__Dataset entries__
****************

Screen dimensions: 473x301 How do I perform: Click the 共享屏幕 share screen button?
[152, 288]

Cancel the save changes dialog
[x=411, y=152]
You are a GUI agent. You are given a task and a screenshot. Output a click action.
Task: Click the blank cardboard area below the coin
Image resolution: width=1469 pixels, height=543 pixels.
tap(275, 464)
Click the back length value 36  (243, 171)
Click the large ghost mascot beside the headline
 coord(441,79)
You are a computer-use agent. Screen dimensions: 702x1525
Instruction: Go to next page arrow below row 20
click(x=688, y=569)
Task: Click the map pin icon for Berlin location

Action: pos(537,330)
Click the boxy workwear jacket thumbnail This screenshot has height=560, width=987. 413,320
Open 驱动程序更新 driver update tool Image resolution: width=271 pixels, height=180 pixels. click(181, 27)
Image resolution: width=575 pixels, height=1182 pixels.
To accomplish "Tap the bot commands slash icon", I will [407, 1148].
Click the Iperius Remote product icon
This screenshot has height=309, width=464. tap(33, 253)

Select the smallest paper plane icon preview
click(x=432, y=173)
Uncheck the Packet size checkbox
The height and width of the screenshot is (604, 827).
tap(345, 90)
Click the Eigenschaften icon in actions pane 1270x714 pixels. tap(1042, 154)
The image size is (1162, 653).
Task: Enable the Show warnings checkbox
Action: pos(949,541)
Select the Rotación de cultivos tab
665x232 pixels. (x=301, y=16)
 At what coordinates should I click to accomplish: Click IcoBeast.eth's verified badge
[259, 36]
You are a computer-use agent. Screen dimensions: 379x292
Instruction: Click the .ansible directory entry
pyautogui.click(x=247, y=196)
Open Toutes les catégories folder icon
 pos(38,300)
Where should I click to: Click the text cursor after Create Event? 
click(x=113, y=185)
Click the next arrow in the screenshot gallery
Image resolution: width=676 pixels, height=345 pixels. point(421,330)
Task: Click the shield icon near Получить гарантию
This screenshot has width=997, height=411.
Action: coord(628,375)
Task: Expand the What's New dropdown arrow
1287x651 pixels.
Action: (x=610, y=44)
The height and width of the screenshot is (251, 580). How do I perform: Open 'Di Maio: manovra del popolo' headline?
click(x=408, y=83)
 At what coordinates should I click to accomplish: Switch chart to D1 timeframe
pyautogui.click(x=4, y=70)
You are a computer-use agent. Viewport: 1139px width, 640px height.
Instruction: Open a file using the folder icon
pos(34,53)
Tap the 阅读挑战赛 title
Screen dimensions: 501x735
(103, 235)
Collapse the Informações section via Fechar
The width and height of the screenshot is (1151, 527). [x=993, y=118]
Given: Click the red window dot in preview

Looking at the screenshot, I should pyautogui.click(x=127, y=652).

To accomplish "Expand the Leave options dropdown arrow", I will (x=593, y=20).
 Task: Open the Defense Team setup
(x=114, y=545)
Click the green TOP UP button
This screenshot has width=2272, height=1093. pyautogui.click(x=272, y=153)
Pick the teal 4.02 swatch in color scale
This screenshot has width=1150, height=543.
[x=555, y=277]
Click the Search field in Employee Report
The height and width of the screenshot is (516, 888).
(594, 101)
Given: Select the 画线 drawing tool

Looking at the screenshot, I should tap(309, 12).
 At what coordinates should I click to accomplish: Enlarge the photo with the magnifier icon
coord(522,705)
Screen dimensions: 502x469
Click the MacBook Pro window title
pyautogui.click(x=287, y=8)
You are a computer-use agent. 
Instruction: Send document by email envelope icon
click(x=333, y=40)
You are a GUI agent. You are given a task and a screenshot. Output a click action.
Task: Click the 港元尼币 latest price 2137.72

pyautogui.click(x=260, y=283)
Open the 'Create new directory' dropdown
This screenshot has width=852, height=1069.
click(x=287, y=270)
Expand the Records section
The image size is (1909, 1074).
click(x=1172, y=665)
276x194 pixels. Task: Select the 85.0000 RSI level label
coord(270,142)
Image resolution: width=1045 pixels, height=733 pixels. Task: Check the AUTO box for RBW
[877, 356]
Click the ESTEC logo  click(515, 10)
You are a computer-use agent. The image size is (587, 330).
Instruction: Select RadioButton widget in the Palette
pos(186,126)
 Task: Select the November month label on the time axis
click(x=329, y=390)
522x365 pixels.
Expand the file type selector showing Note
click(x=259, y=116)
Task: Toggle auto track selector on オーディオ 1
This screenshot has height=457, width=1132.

****************

__Exercise objective__
Rewrite only the part of the records that opens with the line containing "Image resolution: width=1045" and runs through the end of the records, requests included, and add 140 to every coordinate value in the answers.

__Problem solution__
Image resolution: width=1045 pixels, height=733 pixels. Task: Check the AUTO box for RBW
[1017, 496]
Click the ESTEC logo  click(655, 150)
You are a computer-use agent. The image size is (587, 330).
Instruction: Select RadioButton widget in the Palette
pos(326,266)
 Task: Select the November month label on the time axis
click(x=469, y=530)
522x365 pixels.
Expand the file type selector showing Note
click(x=399, y=256)
Task: Toggle auto track selector on オーディオ 1
This screenshot has height=457, width=1132.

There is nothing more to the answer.